Angiokeratoma is a benign skin condition characterized by small, discolored bumps on the skin’s surface. These lesions arise from dilated capillaries near the skin. While generally harmless, their appearance can sometimes cause concern.
Understanding Angiokeratoma
Angiokeratomas are typically small, raised spots that vary in color from dark red to purple or black. They often have a rough, wart-like, or pebbled surface due to thickened overlying skin. These bumps form when capillaries near the skin’s surface enlarge or rupture, pushing into the skin to create a papule. They usually measure less than 5 millimeters in diameter.
The lesions are firm to the touch and generally do not lighten when pressed, a characteristic that helps distinguish them from some other vascular lesions. Although most angiokeratomas are asymptomatic, they can sometimes bleed if irritated or scratched, or cause itching and a burning sensation.
Different Forms of Angiokeratoma
Angiokeratomas manifest in several distinct forms, each with unique characteristics. Solitary angiokeratoma appears as a single lesion, commonly found on the legs or arms, and is often harmless. Angiokeratoma of Fordyce is the most common type, frequently presenting as multiple dark red, purple, or black spots in the genital area, typically ranging from 1 to 5 millimeters.
Angiokeratoma of Mibelli, a rarer form, tends to affect adolescent girls and typically appears on the webbing between fingers and toes, as well as on knees, elbows, and breasts. These lesions may thicken and harden over time. Angiokeratoma circumscriptum is a rare variant that can be present at birth, initially appearing as flat, discolored lesions that evolve into raised, red, scaly patches or plaques, often on the legs, arms, or trunk.
Angiokeratoma corporis diffusum is characterized by widespread lesions across the body, commonly on the genitals, abdomen, and the area between the hips and knees. This form is often associated with underlying systemic conditions.

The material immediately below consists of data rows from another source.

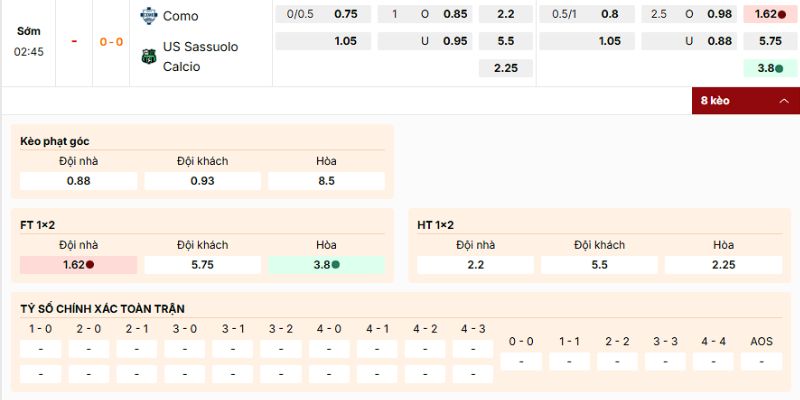Click the kickoff time 02:45

29,52
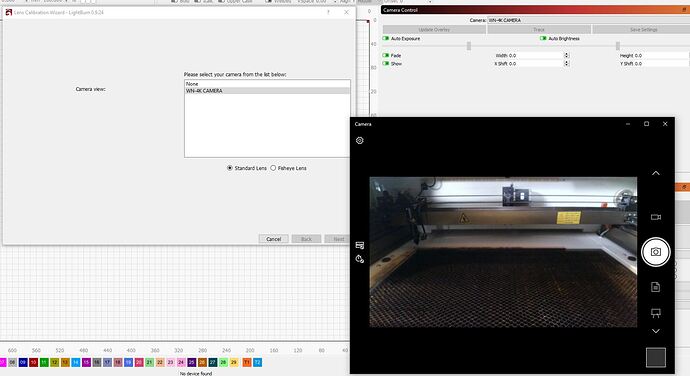
Task: Select WN-4K CAMERA from list
Action: pyautogui.click(x=267, y=91)
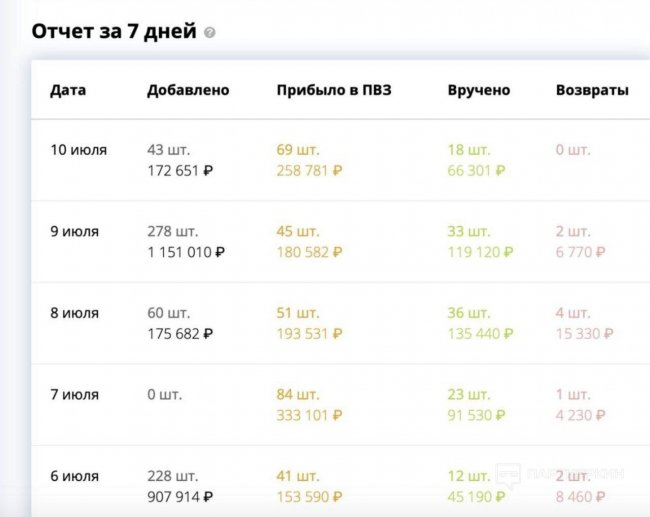Click the "Отчет за 7 дней" heading
This screenshot has height=517, width=650.
click(114, 31)
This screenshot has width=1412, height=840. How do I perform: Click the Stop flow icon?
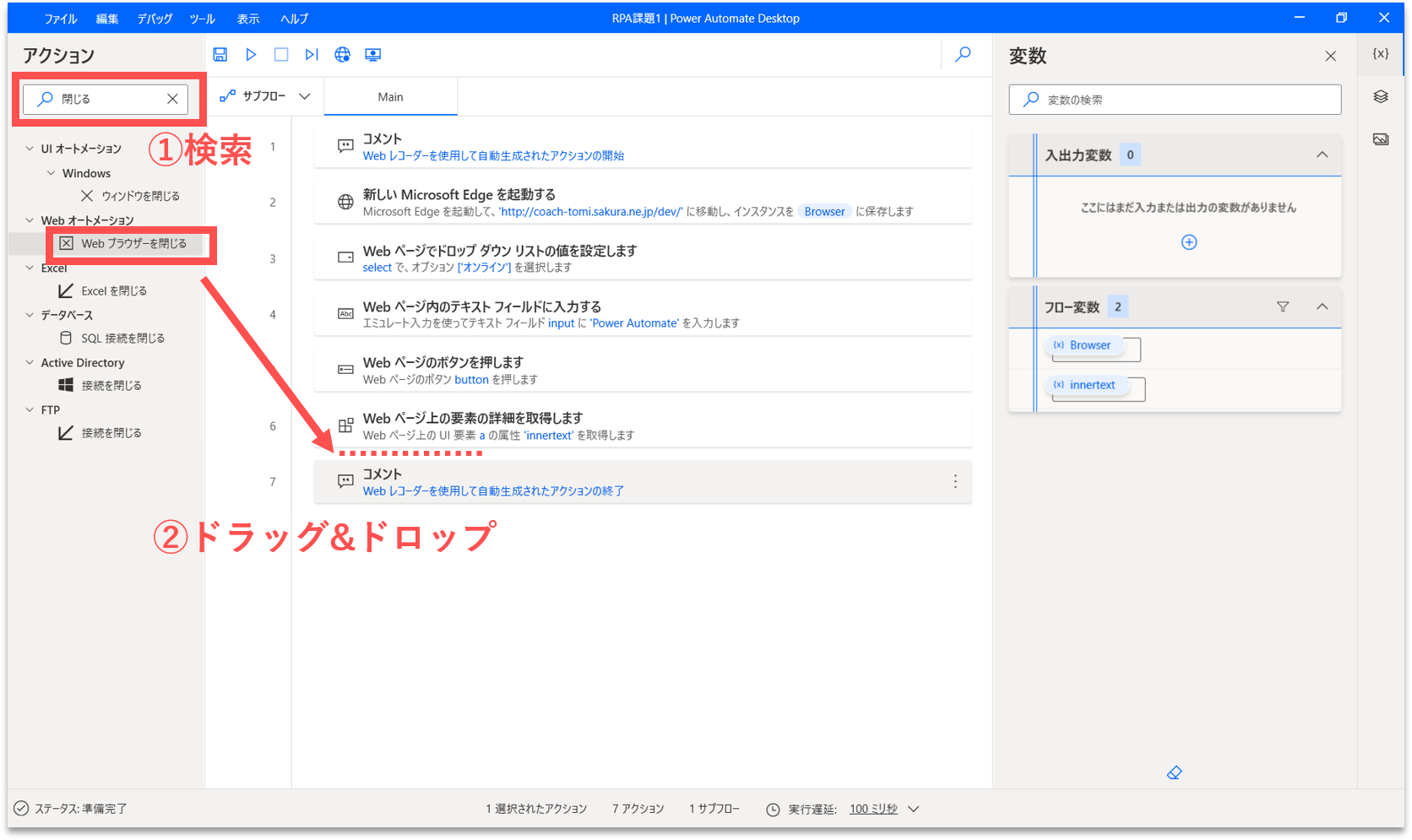coord(281,55)
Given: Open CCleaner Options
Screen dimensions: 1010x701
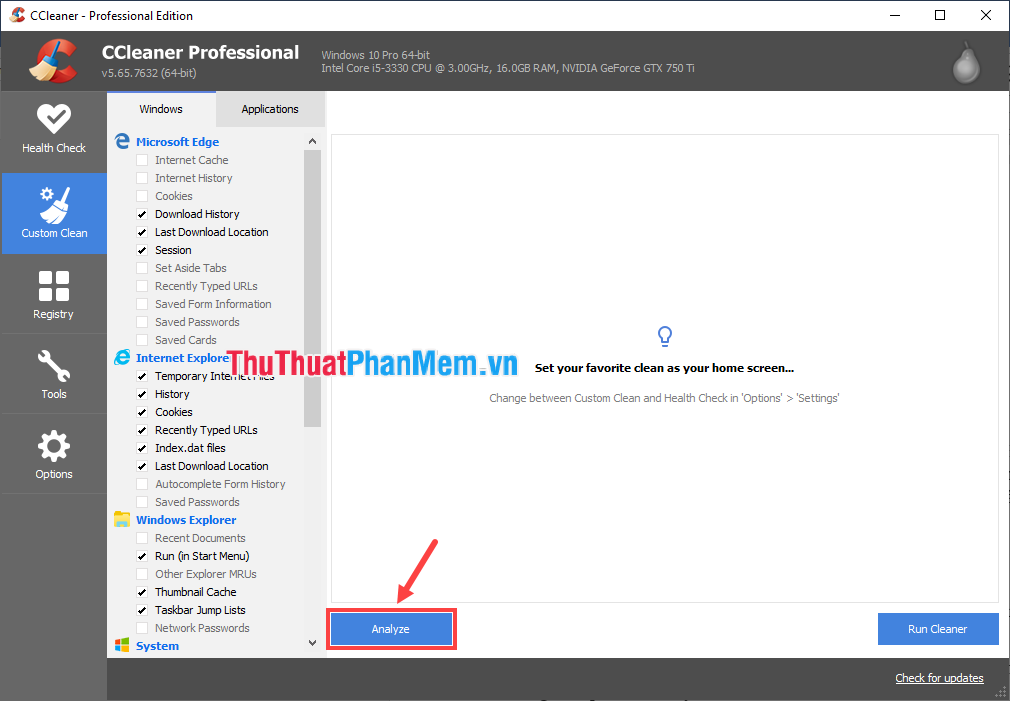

Causes and Associated Health Conditions
For solitary angiokeratomas, the exact cause is not fully understood, but they may arise years after localized injury or trauma. The tissues supporting capillary walls can lose elasticity, contributing to their formation. Angiokeratoma of Fordyce is often linked to increased pressure in local veins, such as those associated with varicoceles or inguinal hernias, and pressure during pregnancy can also lead to vulvar angiokeratomas. Angiokeratoma of Mibelli has been associated with cold exposure or acrocyanosis, a condition causing persistent bluish discoloration of the extremities.
Angiokeratoma corporis diffusum often indicates lysosomal storage disorders, rare genetic conditions. Fabry disease, an inherited metabolic disorder caused by alpha-galactosidase A enzyme deficiency, is the most notable. This deficiency leads to fatty substance accumulation in cells, including blood vessels, triggering angiokeratoma formation. Other associated lysosomal storage diseases include fucosidosis and galactosialidosis.
Diagnosis and Management
Diagnosis typically involves a visual examination by a dermatologist, often using a dermoscope for closer viewing. A skin biopsy may be performed to confirm diagnosis and rule out conditions like melanoma or genital warts. For angiokeratoma corporis diffusum, blood or genetic testing may identify underlying conditions like Fabry disease.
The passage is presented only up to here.